Try it ▸
The required answer is the run of lines from the one holding "You are a GUI" to the end of the data below, copied exactly and free of pictures.

Input data ▸

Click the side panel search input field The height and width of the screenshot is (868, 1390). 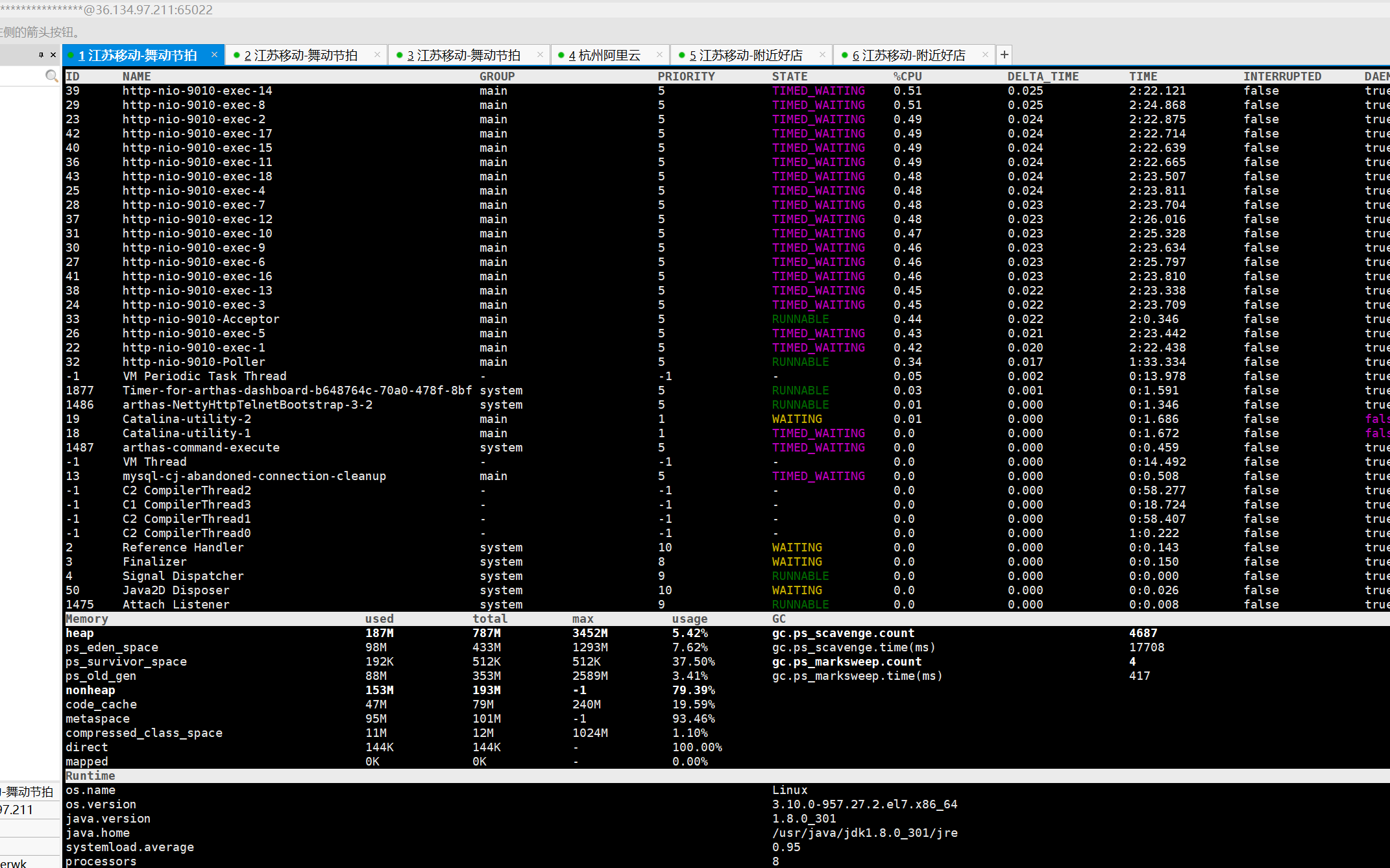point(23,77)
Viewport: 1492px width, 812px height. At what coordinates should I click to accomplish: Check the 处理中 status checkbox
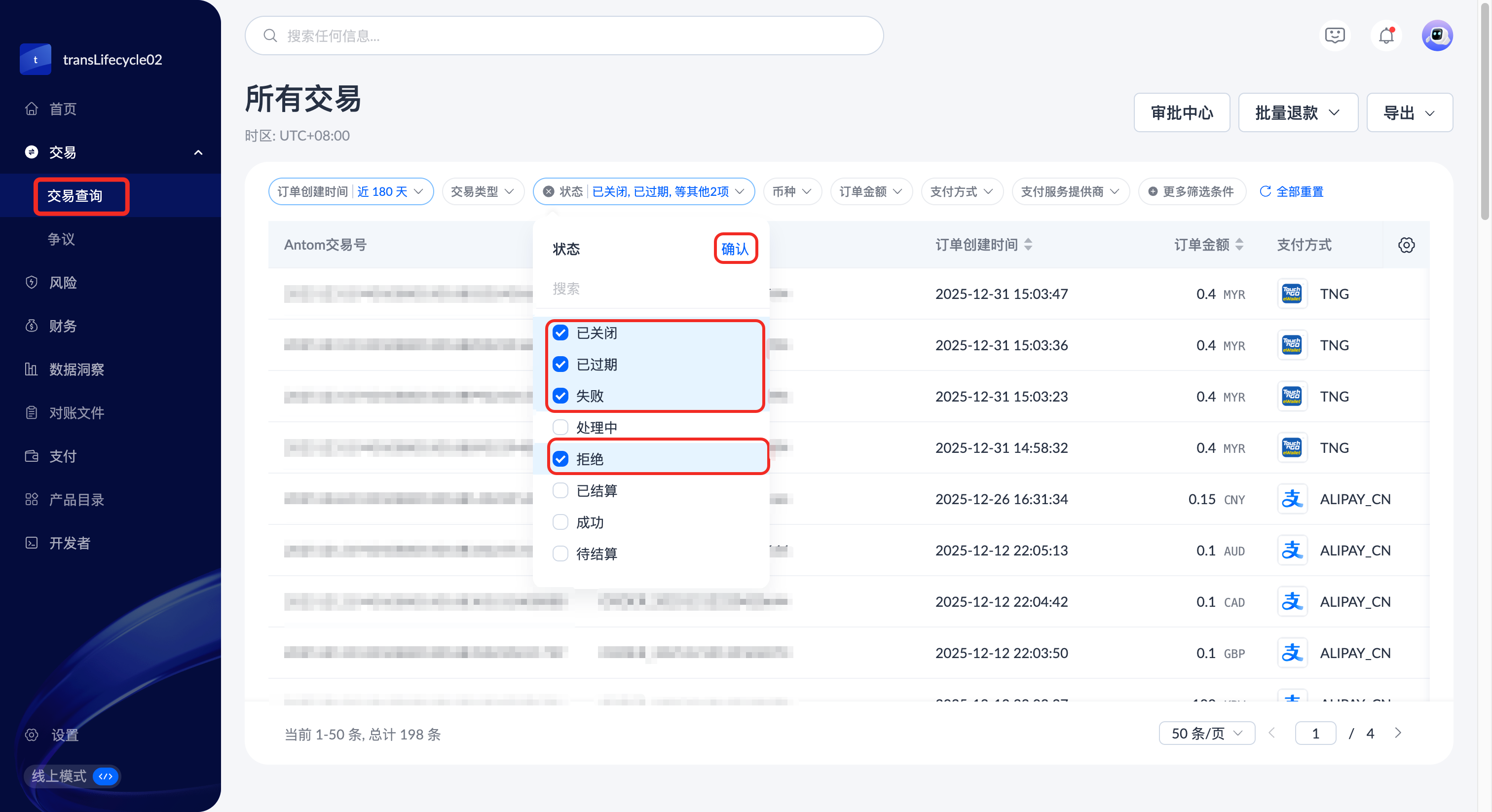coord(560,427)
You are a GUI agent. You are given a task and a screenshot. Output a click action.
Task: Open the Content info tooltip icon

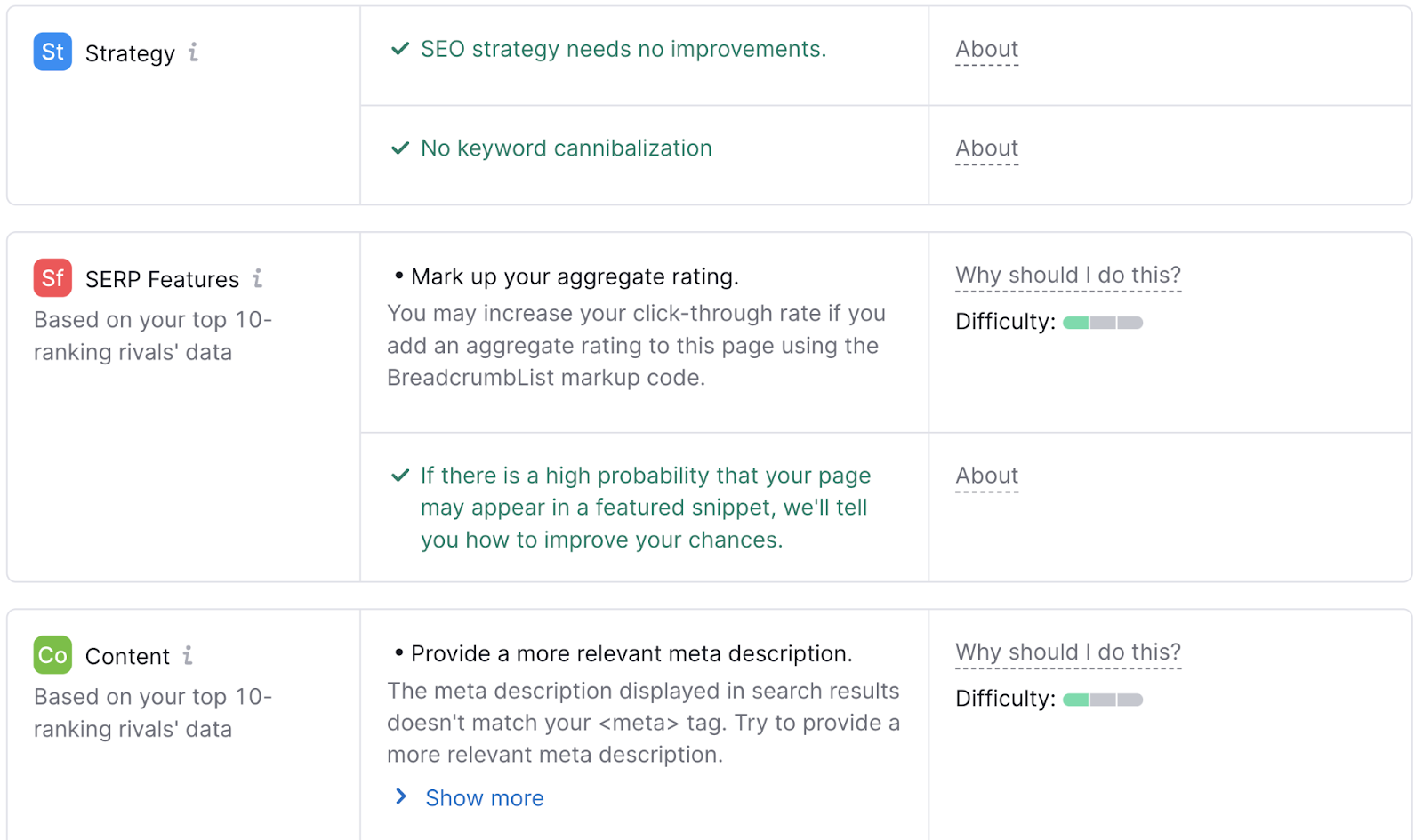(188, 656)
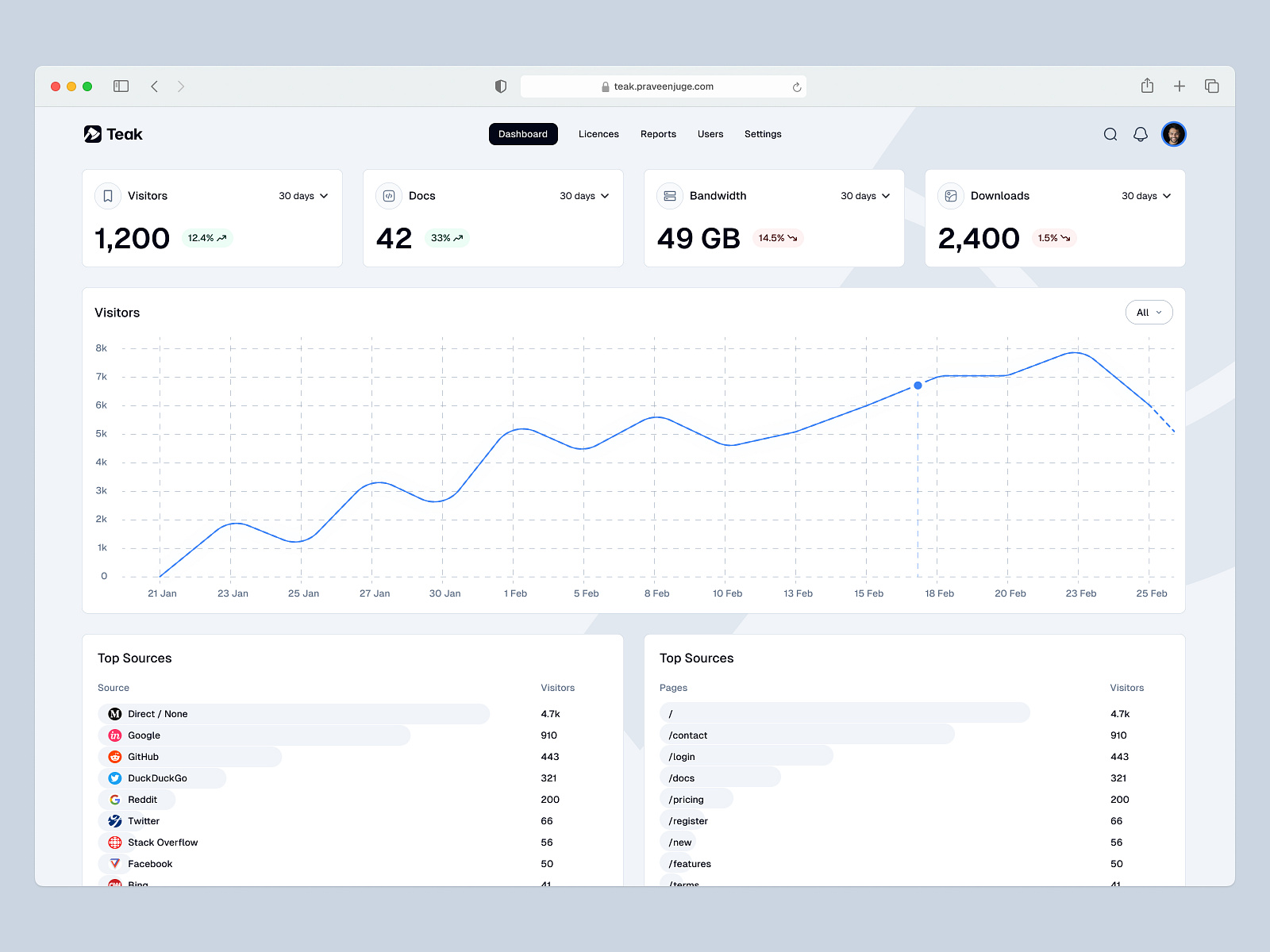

Solution to this task ▸
You are a GUI agent. You are given a task and a screenshot. Output a click action.
Task: Open the Content info tooltip icon

(188, 656)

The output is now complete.